*** Block opens ***

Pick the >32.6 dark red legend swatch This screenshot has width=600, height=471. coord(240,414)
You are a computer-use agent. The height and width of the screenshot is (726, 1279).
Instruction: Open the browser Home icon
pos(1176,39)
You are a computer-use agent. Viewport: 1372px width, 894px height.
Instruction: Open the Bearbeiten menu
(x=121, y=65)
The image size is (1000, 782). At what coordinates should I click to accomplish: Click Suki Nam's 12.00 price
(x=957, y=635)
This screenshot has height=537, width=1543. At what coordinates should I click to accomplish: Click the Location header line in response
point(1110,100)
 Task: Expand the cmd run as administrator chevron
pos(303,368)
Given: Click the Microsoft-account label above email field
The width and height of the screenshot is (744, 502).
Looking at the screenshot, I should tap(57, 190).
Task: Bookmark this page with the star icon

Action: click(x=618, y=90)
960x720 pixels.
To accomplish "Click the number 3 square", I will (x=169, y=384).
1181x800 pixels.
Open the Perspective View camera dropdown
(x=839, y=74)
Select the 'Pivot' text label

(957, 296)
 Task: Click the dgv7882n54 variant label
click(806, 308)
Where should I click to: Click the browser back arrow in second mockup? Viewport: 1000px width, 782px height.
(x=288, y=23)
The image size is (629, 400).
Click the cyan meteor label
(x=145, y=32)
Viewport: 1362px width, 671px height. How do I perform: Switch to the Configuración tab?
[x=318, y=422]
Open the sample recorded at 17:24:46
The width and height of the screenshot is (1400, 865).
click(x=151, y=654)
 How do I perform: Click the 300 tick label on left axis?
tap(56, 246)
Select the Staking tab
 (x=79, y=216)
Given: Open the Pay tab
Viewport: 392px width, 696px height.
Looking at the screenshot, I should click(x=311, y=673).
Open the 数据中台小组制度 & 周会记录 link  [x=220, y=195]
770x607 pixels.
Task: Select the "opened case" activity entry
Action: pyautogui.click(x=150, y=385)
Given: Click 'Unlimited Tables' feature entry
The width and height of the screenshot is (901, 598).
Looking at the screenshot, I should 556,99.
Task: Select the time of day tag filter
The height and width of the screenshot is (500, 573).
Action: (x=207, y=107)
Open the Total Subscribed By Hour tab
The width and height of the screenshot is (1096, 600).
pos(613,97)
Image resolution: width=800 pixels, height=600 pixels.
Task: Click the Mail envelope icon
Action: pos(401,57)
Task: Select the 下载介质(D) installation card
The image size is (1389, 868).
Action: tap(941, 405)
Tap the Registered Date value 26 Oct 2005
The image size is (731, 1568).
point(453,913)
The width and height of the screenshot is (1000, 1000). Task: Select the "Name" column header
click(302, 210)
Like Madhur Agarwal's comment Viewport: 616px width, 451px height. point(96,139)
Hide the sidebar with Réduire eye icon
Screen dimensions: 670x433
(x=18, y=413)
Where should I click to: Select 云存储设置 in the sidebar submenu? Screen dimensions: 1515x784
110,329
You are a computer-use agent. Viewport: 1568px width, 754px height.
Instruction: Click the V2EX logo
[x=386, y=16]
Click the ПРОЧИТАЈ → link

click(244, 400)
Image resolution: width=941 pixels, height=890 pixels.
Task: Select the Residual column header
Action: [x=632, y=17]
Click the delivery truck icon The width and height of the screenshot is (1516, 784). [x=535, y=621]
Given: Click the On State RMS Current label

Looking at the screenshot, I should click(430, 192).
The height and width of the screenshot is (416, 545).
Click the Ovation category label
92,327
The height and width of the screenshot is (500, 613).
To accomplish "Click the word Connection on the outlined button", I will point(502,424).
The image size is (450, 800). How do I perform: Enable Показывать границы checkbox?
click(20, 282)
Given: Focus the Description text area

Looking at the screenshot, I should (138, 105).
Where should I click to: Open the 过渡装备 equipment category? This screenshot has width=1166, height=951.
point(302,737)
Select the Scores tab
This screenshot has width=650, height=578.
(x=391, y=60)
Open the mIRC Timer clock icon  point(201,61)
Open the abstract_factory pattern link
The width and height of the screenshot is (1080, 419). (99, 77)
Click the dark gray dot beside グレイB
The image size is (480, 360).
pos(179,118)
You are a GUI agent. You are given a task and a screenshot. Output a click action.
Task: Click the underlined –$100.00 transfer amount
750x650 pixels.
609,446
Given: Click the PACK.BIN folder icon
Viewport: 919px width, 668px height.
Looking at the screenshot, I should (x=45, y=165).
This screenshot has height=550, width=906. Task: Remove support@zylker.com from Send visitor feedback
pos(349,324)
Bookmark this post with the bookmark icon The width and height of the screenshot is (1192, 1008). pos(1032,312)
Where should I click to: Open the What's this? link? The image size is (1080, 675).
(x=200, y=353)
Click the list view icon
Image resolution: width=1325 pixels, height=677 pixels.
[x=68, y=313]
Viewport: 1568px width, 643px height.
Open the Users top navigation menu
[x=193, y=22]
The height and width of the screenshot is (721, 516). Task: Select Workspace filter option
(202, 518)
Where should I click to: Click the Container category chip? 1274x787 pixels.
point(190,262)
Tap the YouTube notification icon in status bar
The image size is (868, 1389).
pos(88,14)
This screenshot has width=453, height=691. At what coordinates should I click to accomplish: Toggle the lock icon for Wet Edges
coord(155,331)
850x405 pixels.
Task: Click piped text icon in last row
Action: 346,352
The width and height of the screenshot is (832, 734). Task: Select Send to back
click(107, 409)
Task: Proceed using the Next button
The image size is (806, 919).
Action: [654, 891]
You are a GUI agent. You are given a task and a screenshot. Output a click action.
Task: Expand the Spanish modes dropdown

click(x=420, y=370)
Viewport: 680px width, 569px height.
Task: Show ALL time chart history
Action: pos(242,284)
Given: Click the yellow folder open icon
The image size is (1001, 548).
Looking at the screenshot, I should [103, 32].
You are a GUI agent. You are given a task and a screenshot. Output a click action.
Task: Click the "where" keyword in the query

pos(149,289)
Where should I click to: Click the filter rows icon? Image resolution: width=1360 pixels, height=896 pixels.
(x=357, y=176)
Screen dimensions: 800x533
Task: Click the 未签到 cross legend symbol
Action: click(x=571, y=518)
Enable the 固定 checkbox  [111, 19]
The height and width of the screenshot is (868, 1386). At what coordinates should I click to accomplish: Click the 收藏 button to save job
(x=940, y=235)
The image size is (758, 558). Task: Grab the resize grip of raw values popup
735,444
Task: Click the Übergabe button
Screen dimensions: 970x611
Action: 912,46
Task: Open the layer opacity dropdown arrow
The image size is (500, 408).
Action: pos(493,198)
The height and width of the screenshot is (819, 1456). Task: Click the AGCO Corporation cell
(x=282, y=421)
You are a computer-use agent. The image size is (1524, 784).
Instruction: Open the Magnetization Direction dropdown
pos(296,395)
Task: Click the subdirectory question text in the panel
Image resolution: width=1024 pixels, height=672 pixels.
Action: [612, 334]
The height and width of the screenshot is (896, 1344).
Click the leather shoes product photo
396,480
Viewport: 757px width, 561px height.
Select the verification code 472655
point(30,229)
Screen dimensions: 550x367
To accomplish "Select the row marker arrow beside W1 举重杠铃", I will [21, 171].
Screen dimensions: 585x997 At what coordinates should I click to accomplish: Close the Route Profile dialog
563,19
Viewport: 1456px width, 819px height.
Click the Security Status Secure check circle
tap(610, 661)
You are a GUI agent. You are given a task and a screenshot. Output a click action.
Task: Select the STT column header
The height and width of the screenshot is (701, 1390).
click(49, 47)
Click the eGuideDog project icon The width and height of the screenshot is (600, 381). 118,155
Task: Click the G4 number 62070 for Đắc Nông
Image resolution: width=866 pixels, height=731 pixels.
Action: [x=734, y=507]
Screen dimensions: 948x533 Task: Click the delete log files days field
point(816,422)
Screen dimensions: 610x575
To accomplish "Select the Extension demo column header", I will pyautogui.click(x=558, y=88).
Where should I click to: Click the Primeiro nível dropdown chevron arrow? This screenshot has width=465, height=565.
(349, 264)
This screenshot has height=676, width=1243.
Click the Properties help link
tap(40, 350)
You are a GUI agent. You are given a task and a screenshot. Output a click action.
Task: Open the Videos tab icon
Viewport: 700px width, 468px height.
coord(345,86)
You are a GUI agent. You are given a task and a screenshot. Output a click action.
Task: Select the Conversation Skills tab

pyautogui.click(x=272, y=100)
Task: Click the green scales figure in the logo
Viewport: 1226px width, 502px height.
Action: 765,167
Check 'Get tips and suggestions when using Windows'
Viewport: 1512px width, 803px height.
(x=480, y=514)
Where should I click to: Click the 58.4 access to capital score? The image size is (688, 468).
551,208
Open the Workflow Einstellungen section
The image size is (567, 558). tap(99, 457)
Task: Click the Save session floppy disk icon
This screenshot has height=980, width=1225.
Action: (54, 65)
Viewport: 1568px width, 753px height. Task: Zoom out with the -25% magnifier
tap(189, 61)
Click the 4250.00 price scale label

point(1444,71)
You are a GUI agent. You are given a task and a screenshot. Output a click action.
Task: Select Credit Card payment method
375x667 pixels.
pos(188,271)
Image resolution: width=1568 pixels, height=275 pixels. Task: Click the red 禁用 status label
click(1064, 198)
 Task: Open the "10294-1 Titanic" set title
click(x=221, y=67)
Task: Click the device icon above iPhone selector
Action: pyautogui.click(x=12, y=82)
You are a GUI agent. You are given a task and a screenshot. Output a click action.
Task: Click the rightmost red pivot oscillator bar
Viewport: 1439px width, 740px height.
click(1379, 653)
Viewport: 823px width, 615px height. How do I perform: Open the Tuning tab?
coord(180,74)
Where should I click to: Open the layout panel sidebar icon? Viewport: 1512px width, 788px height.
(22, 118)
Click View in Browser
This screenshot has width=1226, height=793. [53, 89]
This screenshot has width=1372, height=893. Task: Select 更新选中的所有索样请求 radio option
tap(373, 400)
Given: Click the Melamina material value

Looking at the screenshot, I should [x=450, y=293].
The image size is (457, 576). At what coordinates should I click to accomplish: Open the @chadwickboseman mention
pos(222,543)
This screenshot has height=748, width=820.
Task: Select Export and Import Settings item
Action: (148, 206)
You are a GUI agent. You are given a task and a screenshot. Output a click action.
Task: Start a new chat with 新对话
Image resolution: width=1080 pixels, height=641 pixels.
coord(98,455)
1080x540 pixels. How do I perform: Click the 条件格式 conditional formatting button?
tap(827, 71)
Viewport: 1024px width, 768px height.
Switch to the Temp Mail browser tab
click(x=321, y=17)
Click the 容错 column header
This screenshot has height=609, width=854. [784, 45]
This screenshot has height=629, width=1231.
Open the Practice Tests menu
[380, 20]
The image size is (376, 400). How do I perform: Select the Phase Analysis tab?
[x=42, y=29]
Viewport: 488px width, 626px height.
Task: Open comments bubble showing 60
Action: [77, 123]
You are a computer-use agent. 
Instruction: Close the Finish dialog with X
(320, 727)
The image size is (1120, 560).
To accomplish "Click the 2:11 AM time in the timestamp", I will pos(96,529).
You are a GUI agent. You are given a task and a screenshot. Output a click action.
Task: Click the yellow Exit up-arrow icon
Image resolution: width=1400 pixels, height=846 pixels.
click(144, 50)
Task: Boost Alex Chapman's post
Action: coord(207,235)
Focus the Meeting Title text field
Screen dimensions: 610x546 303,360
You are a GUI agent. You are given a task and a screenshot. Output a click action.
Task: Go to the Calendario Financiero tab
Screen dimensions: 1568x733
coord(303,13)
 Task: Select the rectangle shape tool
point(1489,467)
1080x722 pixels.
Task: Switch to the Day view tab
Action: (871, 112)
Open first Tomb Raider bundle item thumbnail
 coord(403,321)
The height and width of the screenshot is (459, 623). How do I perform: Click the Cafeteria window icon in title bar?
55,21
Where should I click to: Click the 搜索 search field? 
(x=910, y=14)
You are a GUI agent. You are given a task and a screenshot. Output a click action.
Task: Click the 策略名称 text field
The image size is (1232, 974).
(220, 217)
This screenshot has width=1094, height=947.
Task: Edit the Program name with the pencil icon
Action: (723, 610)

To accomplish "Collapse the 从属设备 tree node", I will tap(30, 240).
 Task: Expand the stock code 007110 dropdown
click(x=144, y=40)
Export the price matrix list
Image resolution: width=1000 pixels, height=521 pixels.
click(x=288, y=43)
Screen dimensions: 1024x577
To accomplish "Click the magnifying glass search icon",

*** Block closes ***

• **PROBLEM REQUIREMENTS**: An exact, complete copy of the lines above from the one with "Given: Click the yellow folder open icon" through the one with "You are a computer-use agent. The image" is the whole answer.

• **RESPONSE TO THIS TASK**:
Given: Click the yellow folder open icon
The image size is (1001, 548).
Looking at the screenshot, I should [103, 32].
You are a GUI agent. You are given a task and a screenshot. Output a click action.
Task: Click the "where" keyword in the query

pos(149,289)
Where should I click to: Click the filter rows icon? Image resolution: width=1360 pixels, height=896 pixels.
(x=357, y=176)
Screen dimensions: 800x533
Task: Click the 未签到 cross legend symbol
Action: click(x=571, y=518)
Enable the 固定 checkbox  [111, 19]
The height and width of the screenshot is (868, 1386). At what coordinates should I click to accomplish: Click the 收藏 button to save job
(x=940, y=235)
The image size is (758, 558). Task: Grab the resize grip of raw values popup
735,444
Task: Click the Übergabe button
Screen dimensions: 970x611
Action: 912,46
Task: Open the layer opacity dropdown arrow
The image size is (500, 408).
Action: pos(493,198)
The height and width of the screenshot is (819, 1456). Task: Click the AGCO Corporation cell
(x=282, y=421)
You are a computer-use agent. The image size is (1524, 784).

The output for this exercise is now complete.